The next steps of the GitHub workflow execute the feature engineering code and model training using Hopsworks jobs. Hopsworks jobs can be configured (e.g. amount of parallel executors, memory, cores and job specific dependencies). The job configuration is also tracked on the repository. Each pipeline has a JSON file containing the job configuration for that pipeline. This will make sure that changes to the job configuration can also be tracked, reviewed and tested before being deployed on production.
The workflow executes the jobs and polls for the execution status. When one execution finishes successfully, the next step of the pipeline is kicked off. If the execution fails, the pipeline also fails.
Once the integration test pipeline has run successfully, the code can be deployed on the production project using this workflow:
There are two major differences between the workflow that runs the integration tests and the workflow that deploys the feature engineering code. In particular this workflow only deploys the code but doesn’t execute it, as well as, it does so on the production project not on the test project.
The rationale for only deploying the code and not executing it is that the feature pipelines and the model training job are executed on a regular basis. This is the case, for instance, if you are using a scheduler like Airflow that every night kicks off the necessary job to feature engineer the new data and train a new model on it.
What the deployment pipeline makes sure is that the feature pipelines run the latest code that has been merged on the main branch. As well as the latest job configurations are applied correctly to the Hopsworks jobs.

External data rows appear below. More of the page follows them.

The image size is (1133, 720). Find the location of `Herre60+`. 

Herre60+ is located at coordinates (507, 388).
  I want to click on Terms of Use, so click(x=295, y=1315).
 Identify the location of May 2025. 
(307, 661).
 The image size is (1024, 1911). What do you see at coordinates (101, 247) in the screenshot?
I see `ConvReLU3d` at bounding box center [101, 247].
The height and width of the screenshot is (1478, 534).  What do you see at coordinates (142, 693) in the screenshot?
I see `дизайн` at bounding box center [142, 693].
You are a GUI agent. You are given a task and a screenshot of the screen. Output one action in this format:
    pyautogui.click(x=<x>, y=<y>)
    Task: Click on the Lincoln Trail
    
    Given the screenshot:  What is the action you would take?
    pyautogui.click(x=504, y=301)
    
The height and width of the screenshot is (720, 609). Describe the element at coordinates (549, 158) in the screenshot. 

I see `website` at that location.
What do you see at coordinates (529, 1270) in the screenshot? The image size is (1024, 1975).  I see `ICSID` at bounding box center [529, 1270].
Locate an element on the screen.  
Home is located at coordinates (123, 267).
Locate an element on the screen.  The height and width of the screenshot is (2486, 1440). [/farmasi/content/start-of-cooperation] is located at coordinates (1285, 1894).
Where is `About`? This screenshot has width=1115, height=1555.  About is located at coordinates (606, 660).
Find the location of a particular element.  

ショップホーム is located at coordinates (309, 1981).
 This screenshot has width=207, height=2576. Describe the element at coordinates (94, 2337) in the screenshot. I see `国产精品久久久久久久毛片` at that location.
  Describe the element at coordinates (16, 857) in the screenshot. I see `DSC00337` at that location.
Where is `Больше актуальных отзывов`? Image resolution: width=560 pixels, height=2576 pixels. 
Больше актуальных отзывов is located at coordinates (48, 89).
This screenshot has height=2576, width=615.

The model in the tutorial is a sklearn model. To be deployed behind a REST API on KServe, we need to provide a custom predictor script. A predictor script is a Python script that is responsible for loading the model into memory and to handle incoming prediction requests. As for the rest of the code, the predictor script is also checked in our git repository.
We do not want to deploy a new model as soon as it’s trained as we need to validate the model before deploying it in production. We should, however, automate the steps that are required to deploy the model. This is done in the deploy-model workflow:
This workflow is different from the previous ones as it’s executed only when triggered by the data scientist. They provide which model and version they want to deploy and the workflow will deploy the version using the latest predictor committed on the main branch.
As for the feature engineering code, the predictor code also needs to be pulled by Hopsworks before it can be deployed on KServe. This is the reason that one of the first steps of the workflow is to execute a pull operation on the repository on Hopsworks.
In this blog post we created an end to end Git based workflow to test and deploy feature engineering, model training and inference pipelines. By using the workflow (check out the full Github actions with Hopsworks example), you can track, review, and validate changes to the pipelines, as well as automate their deployment.